*** Begin section ***

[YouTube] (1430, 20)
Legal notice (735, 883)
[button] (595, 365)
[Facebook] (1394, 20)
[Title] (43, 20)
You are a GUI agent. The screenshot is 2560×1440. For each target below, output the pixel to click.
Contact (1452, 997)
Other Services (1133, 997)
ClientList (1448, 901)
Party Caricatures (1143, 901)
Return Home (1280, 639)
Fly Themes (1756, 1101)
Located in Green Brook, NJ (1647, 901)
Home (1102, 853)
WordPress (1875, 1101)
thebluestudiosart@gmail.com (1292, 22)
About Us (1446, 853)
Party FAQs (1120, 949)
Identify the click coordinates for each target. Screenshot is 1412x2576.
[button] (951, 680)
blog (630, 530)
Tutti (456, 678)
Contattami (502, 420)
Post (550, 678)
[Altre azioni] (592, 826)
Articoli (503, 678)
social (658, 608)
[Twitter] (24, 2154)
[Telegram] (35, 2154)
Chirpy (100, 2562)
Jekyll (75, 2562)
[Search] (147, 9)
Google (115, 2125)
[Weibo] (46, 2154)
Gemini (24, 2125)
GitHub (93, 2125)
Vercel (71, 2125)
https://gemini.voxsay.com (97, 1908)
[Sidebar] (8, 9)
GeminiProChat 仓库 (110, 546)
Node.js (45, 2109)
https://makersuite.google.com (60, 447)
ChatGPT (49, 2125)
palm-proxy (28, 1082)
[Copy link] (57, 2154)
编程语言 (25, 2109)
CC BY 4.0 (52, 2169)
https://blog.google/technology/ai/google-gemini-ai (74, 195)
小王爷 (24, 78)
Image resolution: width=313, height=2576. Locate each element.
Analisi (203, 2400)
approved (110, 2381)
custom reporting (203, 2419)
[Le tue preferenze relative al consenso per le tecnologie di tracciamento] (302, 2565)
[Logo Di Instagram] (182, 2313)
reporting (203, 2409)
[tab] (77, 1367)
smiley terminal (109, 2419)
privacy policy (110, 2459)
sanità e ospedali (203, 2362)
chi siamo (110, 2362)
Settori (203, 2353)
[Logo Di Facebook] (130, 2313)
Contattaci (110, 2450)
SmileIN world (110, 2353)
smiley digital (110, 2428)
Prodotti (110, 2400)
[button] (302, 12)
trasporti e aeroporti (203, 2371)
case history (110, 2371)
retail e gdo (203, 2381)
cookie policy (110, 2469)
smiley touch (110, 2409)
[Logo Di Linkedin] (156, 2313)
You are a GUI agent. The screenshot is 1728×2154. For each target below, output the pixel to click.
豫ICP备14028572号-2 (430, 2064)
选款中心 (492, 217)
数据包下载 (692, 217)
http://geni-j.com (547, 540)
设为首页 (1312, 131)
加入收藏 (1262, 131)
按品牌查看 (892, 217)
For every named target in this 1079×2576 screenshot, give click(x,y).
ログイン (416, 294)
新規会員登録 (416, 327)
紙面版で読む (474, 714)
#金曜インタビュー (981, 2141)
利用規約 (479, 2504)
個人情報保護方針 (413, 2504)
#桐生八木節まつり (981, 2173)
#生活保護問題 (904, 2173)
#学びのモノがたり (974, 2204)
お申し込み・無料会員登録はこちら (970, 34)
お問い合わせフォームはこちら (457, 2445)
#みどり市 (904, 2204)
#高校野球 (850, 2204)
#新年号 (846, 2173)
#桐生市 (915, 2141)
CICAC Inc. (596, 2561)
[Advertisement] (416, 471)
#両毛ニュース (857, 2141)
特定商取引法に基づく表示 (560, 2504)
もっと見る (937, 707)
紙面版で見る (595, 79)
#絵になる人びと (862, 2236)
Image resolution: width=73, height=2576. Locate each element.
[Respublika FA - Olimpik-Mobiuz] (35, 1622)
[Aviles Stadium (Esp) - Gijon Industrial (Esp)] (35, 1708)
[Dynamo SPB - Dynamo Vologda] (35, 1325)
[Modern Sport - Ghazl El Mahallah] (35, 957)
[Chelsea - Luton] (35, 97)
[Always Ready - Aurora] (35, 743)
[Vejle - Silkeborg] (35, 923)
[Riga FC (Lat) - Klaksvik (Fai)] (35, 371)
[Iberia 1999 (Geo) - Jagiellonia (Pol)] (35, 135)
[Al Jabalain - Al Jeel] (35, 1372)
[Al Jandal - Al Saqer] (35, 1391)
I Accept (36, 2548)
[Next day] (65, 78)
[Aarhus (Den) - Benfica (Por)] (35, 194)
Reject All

*** End section ***

* _Your objective_: What is asked for is an exact copy of the lines above from the one containing "ログイン (416, 294)" through the one containing "[Vejle - Silkeborg] (35, 923)", and only those.

* _Output for this exercise_:
ログイン (416, 294)
新規会員登録 (416, 327)
紙面版で読む (474, 714)
#金曜インタビュー (981, 2141)
利用規約 (479, 2504)
個人情報保護方針 (413, 2504)
#桐生八木節まつり (981, 2173)
#生活保護問題 (904, 2173)
#学びのモノがたり (974, 2204)
お申し込み・無料会員登録はこちら (970, 34)
お問い合わせフォームはこちら (457, 2445)
#みどり市 (904, 2204)
#高校野球 (850, 2204)
#新年号 (846, 2173)
#桐生市 (915, 2141)
CICAC Inc. (596, 2561)
[Advertisement] (416, 471)
#両毛ニュース (857, 2141)
特定商取引法に基づく表示 (560, 2504)
もっと見る (937, 707)
紙面版で見る (595, 79)
#絵になる人びと (862, 2236)
Image resolution: width=73, height=2576. Locate each element.
[Respublika FA - Olimpik-Mobiuz] (35, 1622)
[Aviles Stadium (Esp) - Gijon Industrial (Esp)] (35, 1708)
[Dynamo SPB - Dynamo Vologda] (35, 1325)
[Modern Sport - Ghazl El Mahallah] (35, 957)
[Chelsea - Luton] (35, 97)
[Always Ready - Aurora] (35, 743)
[Vejle - Silkeborg] (35, 923)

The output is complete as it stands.